Task statement. Please reproduce the rows word for word, everything from the line containing "Click 'The domain name' caption" down to the line containing "(x=133, y=250)", with both of those lines included. Leave the pictures out of your copy.

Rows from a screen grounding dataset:

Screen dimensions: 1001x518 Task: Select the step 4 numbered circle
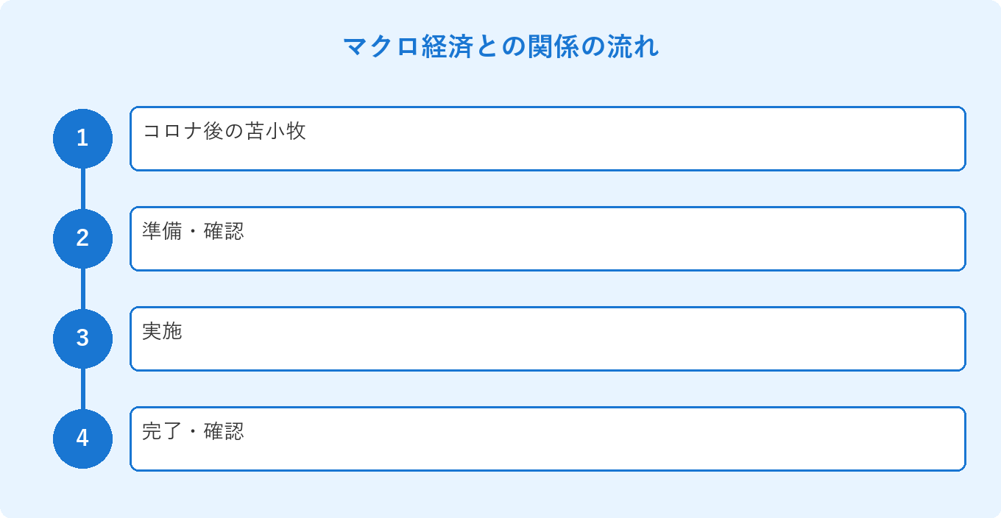point(82,439)
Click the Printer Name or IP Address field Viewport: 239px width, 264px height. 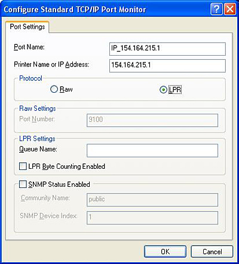167,66
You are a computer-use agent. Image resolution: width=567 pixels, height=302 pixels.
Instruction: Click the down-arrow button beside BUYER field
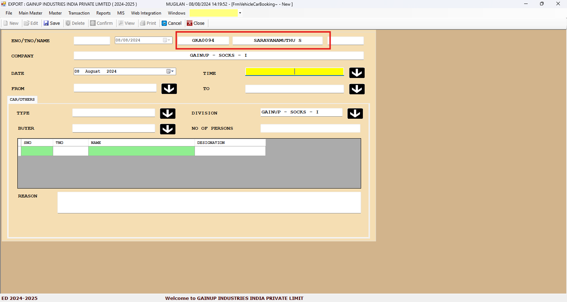[x=168, y=129]
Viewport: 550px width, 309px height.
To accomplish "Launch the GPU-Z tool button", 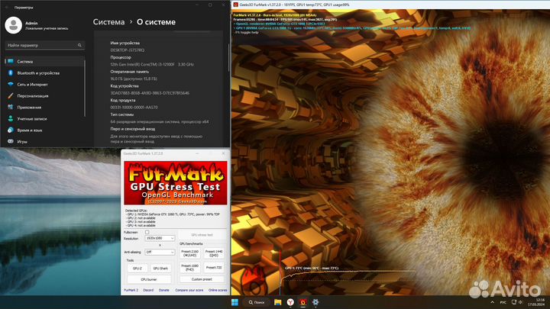I will coord(138,269).
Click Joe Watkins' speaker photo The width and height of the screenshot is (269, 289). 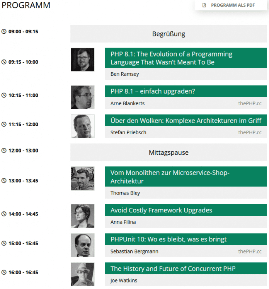(83, 274)

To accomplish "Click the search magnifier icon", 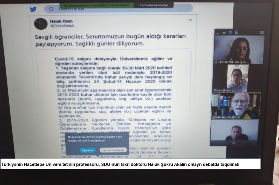I will pos(51,9).
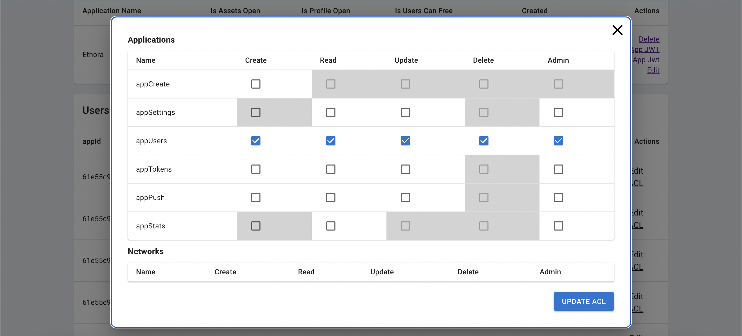Viewport: 742px width, 336px height.
Task: Check the Read checkbox for appSettings
Action: point(330,112)
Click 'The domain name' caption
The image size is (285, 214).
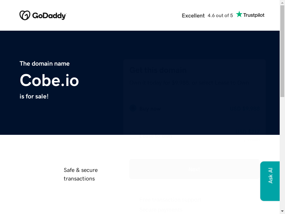click(x=45, y=63)
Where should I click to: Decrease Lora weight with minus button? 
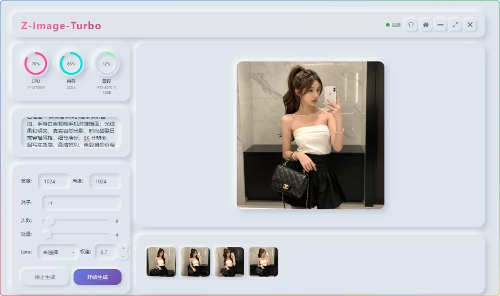tap(123, 256)
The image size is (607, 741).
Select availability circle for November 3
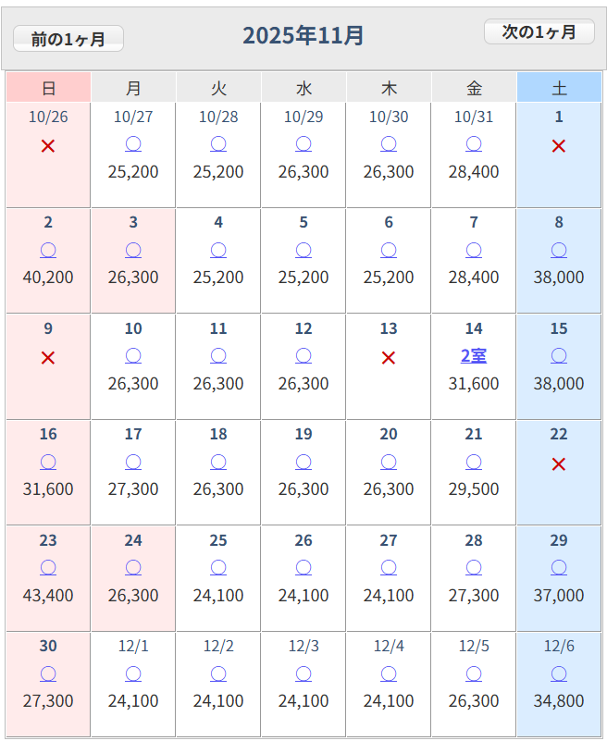(x=133, y=250)
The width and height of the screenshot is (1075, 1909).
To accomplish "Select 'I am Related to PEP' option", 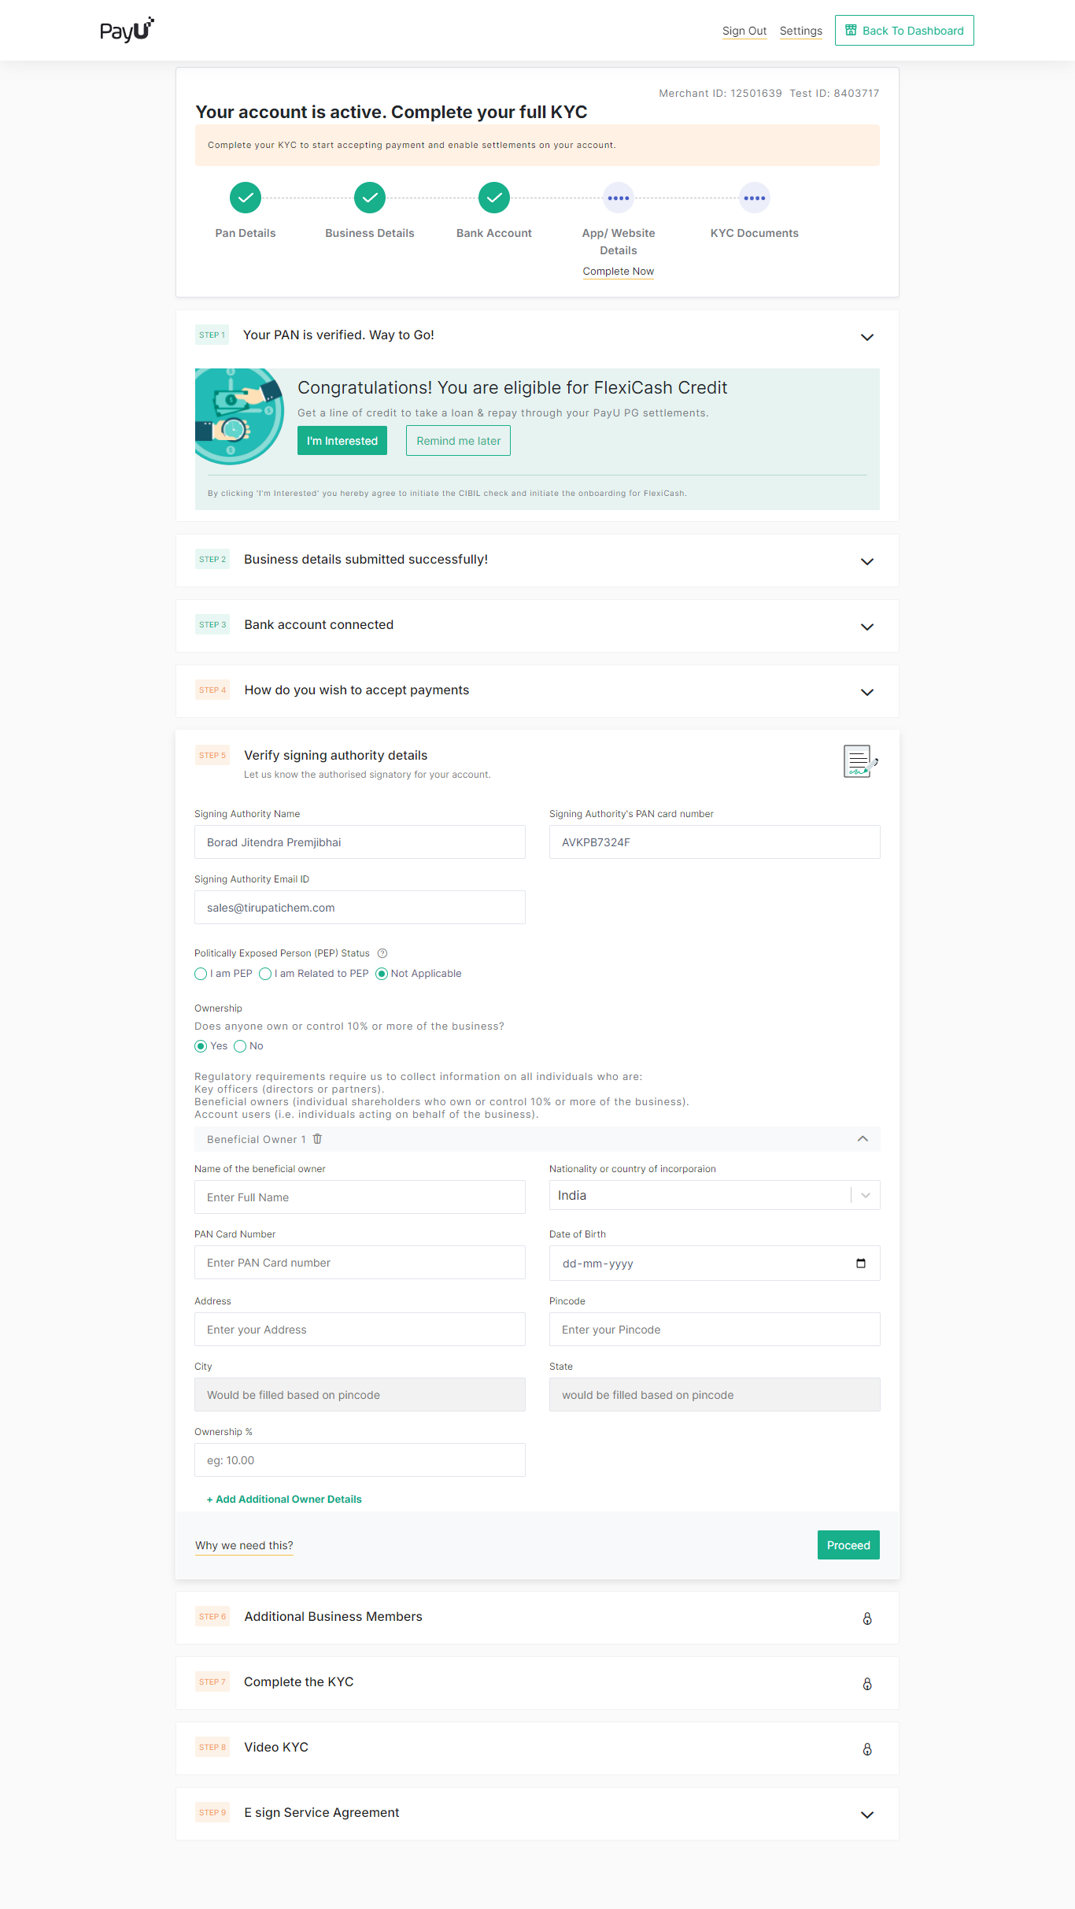I will click(266, 975).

Solved exercise.
Click 'The domain name' caption
The image size is (285, 214).
click(x=45, y=63)
Where should I click to: Decrease Lora weight with minus button? 
tap(123, 256)
The image size is (607, 741).
Select availability circle for November 3
(x=133, y=250)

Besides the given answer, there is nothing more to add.